Swami discussed more from the 13th chapter, 2nd shloka. This part has an extensive commentary by Sri Shankaracharya. The shloka is; 'know Me to be the knower in all fields, Arjuna! That knowledge which is of the field and the knower of the field I consider true knowledge.'

Here, the purva paksha asks, 'so is there 'samsaritvam' (subjection to samsara) for the jiva (the knower of the field)?'

Shankara replies, 'no. This is because the nature of Avidya, or ignorance, is of tamas, darkness. Because of that Avidya, comes the three-fold defects of ignorance, wrong perception, and doubts. When the light of discrimination comes, all these dissapear.

For example, when the instrument of the eye cannot see properly because of darkness, that is not a quality of the knower, but of the eye.
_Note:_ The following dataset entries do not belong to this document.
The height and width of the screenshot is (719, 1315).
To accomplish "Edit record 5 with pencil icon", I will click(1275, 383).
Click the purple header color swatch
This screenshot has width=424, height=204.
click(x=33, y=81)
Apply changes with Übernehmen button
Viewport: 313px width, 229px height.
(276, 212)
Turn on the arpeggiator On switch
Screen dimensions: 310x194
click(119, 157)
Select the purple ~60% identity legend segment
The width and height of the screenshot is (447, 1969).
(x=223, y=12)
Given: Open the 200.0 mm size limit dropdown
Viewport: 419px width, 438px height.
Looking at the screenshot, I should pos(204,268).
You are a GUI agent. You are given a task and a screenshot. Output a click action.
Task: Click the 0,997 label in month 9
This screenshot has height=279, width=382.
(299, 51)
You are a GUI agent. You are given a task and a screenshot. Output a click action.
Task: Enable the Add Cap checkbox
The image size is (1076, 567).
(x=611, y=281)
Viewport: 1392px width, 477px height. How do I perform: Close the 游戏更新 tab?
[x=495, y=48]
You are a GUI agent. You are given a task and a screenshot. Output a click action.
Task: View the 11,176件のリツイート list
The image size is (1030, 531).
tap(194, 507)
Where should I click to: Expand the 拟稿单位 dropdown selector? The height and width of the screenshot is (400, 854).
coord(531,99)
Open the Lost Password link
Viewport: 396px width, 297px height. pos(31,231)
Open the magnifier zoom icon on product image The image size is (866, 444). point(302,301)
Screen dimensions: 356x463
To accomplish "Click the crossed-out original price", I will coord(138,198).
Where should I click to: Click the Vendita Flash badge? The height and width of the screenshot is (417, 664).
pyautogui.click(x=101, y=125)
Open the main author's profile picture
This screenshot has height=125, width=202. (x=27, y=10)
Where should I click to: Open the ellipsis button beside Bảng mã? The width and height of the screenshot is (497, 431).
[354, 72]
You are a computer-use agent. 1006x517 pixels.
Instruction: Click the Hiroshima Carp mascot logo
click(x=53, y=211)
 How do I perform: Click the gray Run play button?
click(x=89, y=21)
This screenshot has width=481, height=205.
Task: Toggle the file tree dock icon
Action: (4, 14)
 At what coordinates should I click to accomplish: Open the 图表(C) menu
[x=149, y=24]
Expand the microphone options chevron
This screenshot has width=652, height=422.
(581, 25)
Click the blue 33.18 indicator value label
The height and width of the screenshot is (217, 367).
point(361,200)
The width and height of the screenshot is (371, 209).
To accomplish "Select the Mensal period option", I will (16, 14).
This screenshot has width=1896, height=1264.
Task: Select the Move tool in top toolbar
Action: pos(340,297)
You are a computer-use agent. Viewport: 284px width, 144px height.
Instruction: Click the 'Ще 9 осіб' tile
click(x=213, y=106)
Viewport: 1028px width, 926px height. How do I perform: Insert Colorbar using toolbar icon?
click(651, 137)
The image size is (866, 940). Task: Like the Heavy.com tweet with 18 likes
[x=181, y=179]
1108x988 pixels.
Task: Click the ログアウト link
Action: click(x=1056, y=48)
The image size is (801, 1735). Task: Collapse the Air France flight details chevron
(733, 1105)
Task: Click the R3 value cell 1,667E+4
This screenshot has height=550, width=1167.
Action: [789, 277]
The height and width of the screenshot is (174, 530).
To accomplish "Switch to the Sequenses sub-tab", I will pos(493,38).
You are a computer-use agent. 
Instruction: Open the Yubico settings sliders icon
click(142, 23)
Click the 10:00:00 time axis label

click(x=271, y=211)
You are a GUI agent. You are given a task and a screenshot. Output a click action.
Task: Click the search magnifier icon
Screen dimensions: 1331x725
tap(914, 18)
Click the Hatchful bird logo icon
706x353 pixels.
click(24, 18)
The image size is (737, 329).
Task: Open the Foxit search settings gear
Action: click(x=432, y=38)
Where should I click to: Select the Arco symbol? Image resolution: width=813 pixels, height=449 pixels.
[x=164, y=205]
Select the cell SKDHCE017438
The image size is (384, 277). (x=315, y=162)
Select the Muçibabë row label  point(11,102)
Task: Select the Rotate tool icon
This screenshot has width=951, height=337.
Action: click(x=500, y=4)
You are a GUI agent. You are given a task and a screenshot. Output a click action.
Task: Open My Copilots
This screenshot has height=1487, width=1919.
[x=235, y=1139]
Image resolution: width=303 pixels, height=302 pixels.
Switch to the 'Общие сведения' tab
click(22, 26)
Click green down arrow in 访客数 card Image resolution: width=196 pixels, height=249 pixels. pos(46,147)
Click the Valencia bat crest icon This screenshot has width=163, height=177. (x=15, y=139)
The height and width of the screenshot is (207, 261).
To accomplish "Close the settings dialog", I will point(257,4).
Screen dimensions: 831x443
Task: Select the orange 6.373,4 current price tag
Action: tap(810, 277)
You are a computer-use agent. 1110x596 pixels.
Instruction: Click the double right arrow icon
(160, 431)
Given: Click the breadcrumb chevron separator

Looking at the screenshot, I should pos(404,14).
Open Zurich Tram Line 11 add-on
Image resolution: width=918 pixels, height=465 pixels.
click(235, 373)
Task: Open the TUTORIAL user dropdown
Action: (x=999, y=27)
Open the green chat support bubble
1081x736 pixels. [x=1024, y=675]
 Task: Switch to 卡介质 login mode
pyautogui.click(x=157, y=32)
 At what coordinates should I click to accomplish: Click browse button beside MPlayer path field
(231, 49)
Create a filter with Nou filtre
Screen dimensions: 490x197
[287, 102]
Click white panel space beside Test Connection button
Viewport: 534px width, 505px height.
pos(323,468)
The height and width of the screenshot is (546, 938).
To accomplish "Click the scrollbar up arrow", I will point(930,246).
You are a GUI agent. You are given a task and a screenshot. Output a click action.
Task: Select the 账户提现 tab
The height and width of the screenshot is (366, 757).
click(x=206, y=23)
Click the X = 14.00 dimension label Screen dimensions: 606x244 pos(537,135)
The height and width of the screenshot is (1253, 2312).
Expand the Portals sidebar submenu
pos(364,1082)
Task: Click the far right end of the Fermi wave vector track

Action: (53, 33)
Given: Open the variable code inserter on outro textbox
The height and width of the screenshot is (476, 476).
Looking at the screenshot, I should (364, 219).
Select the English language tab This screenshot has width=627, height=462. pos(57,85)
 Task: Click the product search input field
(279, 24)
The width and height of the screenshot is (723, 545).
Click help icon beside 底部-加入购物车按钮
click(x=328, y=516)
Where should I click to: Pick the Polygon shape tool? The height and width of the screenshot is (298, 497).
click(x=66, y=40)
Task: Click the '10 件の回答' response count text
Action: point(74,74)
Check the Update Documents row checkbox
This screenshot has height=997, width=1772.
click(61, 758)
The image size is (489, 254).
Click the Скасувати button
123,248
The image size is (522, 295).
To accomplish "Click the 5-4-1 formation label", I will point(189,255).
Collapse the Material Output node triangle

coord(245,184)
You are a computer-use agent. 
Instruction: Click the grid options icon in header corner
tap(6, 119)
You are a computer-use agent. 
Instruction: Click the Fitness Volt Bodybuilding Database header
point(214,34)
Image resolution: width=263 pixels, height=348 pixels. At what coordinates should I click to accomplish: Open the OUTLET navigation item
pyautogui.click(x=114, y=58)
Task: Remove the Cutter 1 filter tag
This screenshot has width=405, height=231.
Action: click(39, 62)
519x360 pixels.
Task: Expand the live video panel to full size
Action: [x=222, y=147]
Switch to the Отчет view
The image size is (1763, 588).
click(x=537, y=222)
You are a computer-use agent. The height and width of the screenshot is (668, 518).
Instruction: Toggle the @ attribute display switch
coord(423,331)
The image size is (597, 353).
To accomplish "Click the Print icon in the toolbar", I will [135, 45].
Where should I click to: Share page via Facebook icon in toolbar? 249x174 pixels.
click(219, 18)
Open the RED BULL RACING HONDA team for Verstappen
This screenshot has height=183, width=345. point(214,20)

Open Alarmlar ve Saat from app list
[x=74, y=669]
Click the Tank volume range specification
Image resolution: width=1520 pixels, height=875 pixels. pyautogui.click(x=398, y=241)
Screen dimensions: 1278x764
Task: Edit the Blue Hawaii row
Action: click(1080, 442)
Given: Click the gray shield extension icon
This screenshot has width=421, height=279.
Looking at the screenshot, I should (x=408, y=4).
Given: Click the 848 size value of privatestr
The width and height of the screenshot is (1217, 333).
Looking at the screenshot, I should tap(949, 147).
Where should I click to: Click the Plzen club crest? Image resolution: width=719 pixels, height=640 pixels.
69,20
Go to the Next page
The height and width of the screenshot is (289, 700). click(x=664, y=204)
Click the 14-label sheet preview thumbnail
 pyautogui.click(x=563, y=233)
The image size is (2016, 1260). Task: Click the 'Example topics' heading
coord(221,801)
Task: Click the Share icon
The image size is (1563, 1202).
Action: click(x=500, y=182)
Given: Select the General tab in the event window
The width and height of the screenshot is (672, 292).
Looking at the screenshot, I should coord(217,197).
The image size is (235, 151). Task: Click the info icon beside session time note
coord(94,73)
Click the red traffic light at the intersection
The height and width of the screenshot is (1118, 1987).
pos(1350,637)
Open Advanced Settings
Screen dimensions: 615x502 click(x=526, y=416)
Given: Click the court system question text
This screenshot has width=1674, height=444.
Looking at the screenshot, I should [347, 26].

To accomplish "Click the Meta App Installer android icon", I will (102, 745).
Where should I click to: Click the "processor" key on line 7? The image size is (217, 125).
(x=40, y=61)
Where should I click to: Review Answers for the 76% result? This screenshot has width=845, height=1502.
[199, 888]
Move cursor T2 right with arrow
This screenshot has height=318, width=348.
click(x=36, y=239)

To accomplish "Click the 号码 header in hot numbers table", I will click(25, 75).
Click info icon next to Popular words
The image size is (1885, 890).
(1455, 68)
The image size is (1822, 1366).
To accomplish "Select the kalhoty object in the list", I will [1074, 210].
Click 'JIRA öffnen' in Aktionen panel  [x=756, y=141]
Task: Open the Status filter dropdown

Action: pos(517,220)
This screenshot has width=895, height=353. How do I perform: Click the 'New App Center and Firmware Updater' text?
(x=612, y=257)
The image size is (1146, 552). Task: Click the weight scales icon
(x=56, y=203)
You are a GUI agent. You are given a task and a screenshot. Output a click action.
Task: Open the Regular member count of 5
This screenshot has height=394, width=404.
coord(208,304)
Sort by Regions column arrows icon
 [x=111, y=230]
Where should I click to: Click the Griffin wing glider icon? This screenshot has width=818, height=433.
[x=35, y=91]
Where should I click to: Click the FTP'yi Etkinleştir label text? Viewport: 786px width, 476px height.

There, a person may not know something, may mistake something for something else, or may have a doubt as to what something is. If these defects were a quality of the knower, then they should continue at all times. However, when the darkness is removed, the defect of improper seeing is also removed. So, that defect of seeing incorrectly belongs to the eye, not the knower.

In the same way, the defects of ignorance, wrong perception, and doubt all belong to the instruments, such as the mind and intellect, and not to the knower. Because these are an object of knowledge, they are separate from the knower.

For these to be a 'quality,' or 'dharma' of the knower, they should never be separate from the knower, like fire and heat. It isn't possible to think of fire without its heat. These two are inseparable, therefore, heat is a quality of fire. However, all philosophies (darshanas) agree that Liberation is a state separate from the instruments of body, mind, and intellect. Therefore, the ignorance that causes samsara doesn't belong to the knower, the inner Self.

Then the purva paksha asks, 'then if there is no samsara for the jiva, won't the scriptures become meaningless?'

Shankara says, 'that is not a subject, because the meaningless of the scriptures is a defect that doesn't just affect Advaita. That is a problem of your philosophy also, so that is not any special point. (Actually, Shankara says that the scriptures and Guru are meaningful, but to show that the questioner's question is meaningless, this is said). In other darshanas, bondage and liberation are accepted as real. However, due your accept these two states of the soul as happening in progression, or at once? If it is in progression, then Liberation will be something produced. The logic is that anything produced will be destroyed; 'yat kritakam tat anityam.'

On the other hand, if you accept that they happen at once, then that would be a contradiction, like saying a person walks and sits at the same time. Therefore, Advaita accepts that bondage and Liberation are ultimately not real, and super-imposed on the pure Self. Therefore, in truth, the jiva, or individual soul, has neither bondage nor Liberation.